New Thinking to Drive Quality Outcomes Around Skin Health
What healthcare providers are doing to enhance standardization and clinical knowledge
By Medline Newsroom Staff | March 19, 2020
The last few years have brought monumental changes to the post-acute care sector with even newer regulations in 2020, like PDGM, that are impacting revenue and operational processes. This new payment model is motivating providers to enhance current services and even expand scope of practice in many ways one of them being wound care. Agencies are motivated to be more efficient in care, look at the patients holistically and look to overcome barriers of healing such as nutrition and socioeconomic issues.
To learn more about how providers are driving new thinking around skin health under the new payment model, The Medline Newsroom spoke with Medline’s Director of Clinical Services for Post-Acute Care Skin Health Crystal Luna-Anderson. Anderson has more than 10 years of experience as a Certified Wound, Ostomy Nurse, and recently co-authored Pressure Injuries in the Pediatric Population: A National Pressure Ulcer Advisory Panel White Paper.
Newsroom: Medline works with healthcare providers across the country. What are you hearing right now about skin health and opportunities to drive effective outcomes?
Crystal Luna-Anderson: There is a big opportunity to improve standardization of care. In healthcare, this word often means different things to stakeholders. Sometimes providers look at it as being controlled, but I look at it as a way to enhance efficiency and reduce variation. Efficiency under changing regulations is key and standardization will help drive effective patient results. There are many products available on the market, but we need to make sure nurses really know how to use the products to ensure they are being effective in caring for their patients.
NR: What are some ways you are seeing healthcare providers enhance clinical knowledge?
CLA: Providing care is hard work and with more than 4 million patients receiving home health services, it often feels like there is no time to take away from the tunnel vision you have on patients. However, empowerment, and taking time to ask questions to help make nurses feel more secure in their practice, is a powerful tool. We are seeing more customers invest in hands-on, in-person education to drive both empowerment and standardization of care.

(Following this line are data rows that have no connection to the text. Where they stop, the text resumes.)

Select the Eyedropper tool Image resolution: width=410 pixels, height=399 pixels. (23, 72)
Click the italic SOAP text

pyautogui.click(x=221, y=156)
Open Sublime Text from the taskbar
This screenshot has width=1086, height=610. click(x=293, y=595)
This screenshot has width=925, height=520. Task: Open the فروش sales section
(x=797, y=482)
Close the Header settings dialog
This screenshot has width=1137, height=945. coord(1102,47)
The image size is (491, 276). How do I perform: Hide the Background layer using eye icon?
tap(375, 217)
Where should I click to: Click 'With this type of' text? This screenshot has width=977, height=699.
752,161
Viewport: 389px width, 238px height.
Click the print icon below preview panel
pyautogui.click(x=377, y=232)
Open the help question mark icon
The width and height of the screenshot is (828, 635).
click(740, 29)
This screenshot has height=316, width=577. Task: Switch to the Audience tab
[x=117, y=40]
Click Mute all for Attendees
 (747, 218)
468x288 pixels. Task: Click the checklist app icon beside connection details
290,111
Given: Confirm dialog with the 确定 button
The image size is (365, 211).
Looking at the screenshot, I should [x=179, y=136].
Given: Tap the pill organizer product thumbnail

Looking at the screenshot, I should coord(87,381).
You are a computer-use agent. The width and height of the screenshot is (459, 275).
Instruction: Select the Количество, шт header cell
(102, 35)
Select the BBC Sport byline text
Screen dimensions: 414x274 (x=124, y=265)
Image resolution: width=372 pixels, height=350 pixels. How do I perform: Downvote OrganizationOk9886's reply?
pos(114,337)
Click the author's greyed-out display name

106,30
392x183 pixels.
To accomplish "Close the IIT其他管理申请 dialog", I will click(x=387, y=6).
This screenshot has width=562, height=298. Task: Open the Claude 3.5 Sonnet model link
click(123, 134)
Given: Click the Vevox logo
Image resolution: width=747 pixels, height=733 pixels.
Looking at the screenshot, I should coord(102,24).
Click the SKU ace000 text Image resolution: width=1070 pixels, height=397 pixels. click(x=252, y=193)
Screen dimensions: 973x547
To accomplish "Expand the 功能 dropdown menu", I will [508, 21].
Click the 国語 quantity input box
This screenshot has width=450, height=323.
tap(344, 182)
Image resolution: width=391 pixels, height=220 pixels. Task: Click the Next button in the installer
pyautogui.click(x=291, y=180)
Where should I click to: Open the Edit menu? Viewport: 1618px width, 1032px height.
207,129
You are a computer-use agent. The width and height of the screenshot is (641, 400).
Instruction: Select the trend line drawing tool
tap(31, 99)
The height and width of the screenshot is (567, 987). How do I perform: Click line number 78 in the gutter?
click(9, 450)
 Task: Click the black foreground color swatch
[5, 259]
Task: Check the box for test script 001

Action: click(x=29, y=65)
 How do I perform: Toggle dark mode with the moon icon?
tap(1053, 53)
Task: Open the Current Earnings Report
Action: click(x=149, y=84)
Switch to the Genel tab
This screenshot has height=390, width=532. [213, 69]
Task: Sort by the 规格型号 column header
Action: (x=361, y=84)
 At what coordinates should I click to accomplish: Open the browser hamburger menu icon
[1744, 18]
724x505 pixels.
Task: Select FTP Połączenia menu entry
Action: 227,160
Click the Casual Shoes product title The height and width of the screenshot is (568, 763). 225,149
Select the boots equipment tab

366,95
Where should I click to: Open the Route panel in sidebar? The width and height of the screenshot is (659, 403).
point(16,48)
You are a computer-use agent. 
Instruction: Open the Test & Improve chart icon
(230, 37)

Medline has been working with Illinois and Wisconsin-based Advocate Aurora Health for the past year to create in-person training for more than 400 nurses based on real life patient scenarios nurses face daily. Additionally, LHC Group, the country’s third largest home health agency, recently sent 50 nurses to Medline for a skin health boot camp. The two-day interactive meeting offered multiple experts that spoke to not only how to care for specific wounds, but helped them think critically so they can pass that knowledge on to other nurses in their market. Teams also covered the topic of efficiency and how to be aware of and manage potential care barriers, like language and socioeconomic factors.
NR: What are the benefits of looking at the whole patient when it comes to driving successful care results?
CLA: The new regulations are relying more heavily on clinical characteristics and other patient information to help deliver care that is more meaningful. Thinking outside the box is key. There is no longer the option of providing care the same way we did five, ten years ago. As clinicians, sometimes we tend to look at wound care patients as just that, wound care patients. To be successful in this new era of regulations, we need to take a holistic approach and really look at the patient as a whole. What does their nutrition history look like and what role is that playing in their healing? How are we offloading and repositioning patients to avoid pressure injuries? How are you collaborating with their physician or rehab therapists?